Se la questione non fosse seria, perché qui si tratta di truffare lo Stato e i cittadini che pagano le tasse, si potrebbe dire che i «furbetti del cartellino» sono una categoria di temerari, impavidi fannulloni e inguaribili amanti del rischio. Infatti, nemmeno la possibilità di perdere il posto di lavoro più sicuro che c’è, quello nel settore pubblico, e in un periodo di crisi, riesce a spaventarli fino a farli desistere, e ad accettare l’idea che restare in ufficio nelle ore in cui si è pagati dovrebbe essere il minimo.
L’unica spiegazione possibile, dopo l’ennesimo caso di dipendenti comunali che si assentano dal lavoro delegando ad altri l’onere di timbrare, emerso ieri a Biella, è che la legge sul licenziamento facile e immediato approvata la scorsa estate non sia considerata capace di incidere. Che cioè pochi in fondo ci credano, immaginando che comunque coi ricorsi come spesso accade si può risolvere tutto. Sarà il tempo a chiarirlo. Di certo il caso di Biella, dove in 33 sono indagati dalla locale procura per truffa ai danni dello Stato, peculato e falso, allunga un’ombra inquietante sulla distorta concezione del lavoro che resiste in certi ambienti e in certe persone.

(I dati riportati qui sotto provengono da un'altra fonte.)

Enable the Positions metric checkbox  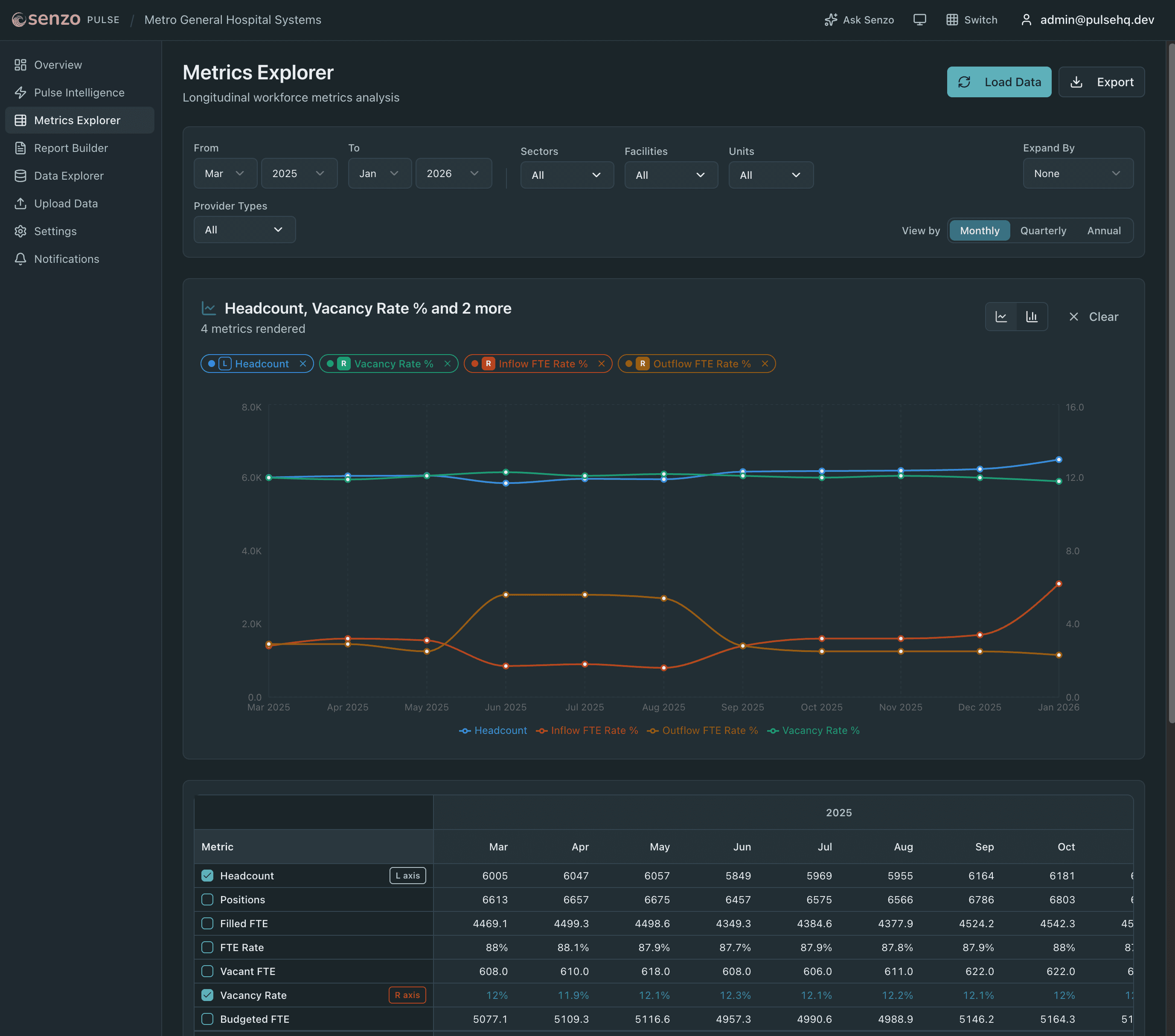pyautogui.click(x=207, y=899)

Che cosa facevano? Niente di nuovo: si assentavano, uscivano senza timbrare, andavano a divertirsi o a sbrigare commissioni personali con mezzi del Comune. Al cartellino pensavano altri. Si tratta ancora di ipotesi di accusa, sebbene le prove arrivano da registrazioni video e intercettazioni telefoniche. Come a Sanremo, Varazze – i casi più recenti – o Borgotrecase, sotto il Vesuvio, dove addirittura ci si copriva il capo con scatole di cartone per non essere filmati. Ciò che continua a sorprendere, e che resiste alla minaccia del licenziamento come all’indignazione popo-lare, è l’idea di lavoro pubblico che emerge: quasi un regalo, qualcosa che spetta di diritto senza che siano contemplati oneri o sacrifici, un concetto lontano anni luce da una pur minima prospettiva di 'servizio'.

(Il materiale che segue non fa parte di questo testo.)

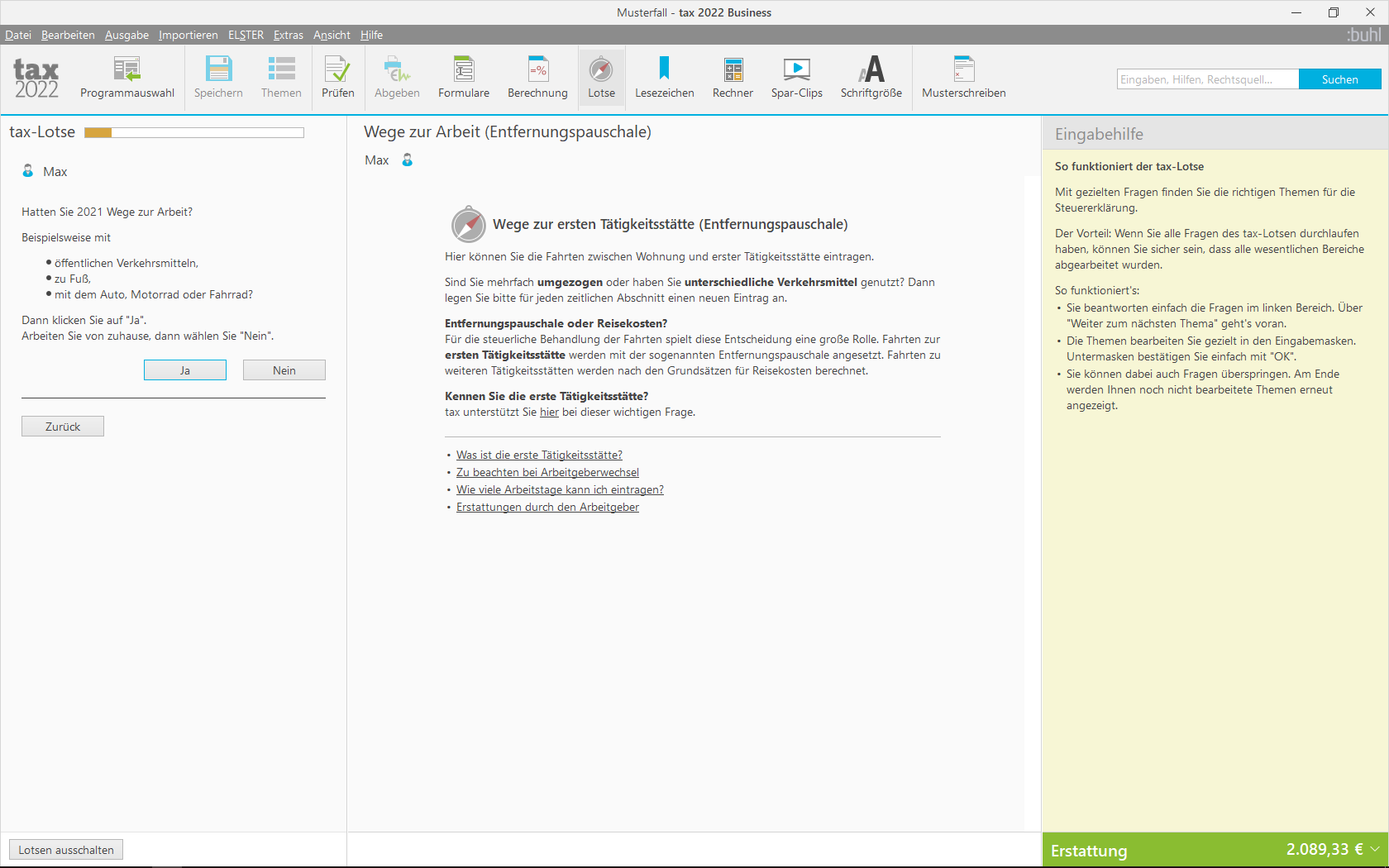Open link Was ist die erste Tätigkeitsstätte?
Image resolution: width=1389 pixels, height=868 pixels.
point(539,455)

Non avventuriamoci nemmeno a parlare di lavoro come attività che gratifica, eleva, costruisce frammenti di bene comune. Vero è che in molti enti pubblici spesso gli organici gonfiati possono rendere alienante la presenza in ufficio, se di fatto non vi è nulla da fare. Ma allora quale occasione migliore di queste per un salutare sfoltimento?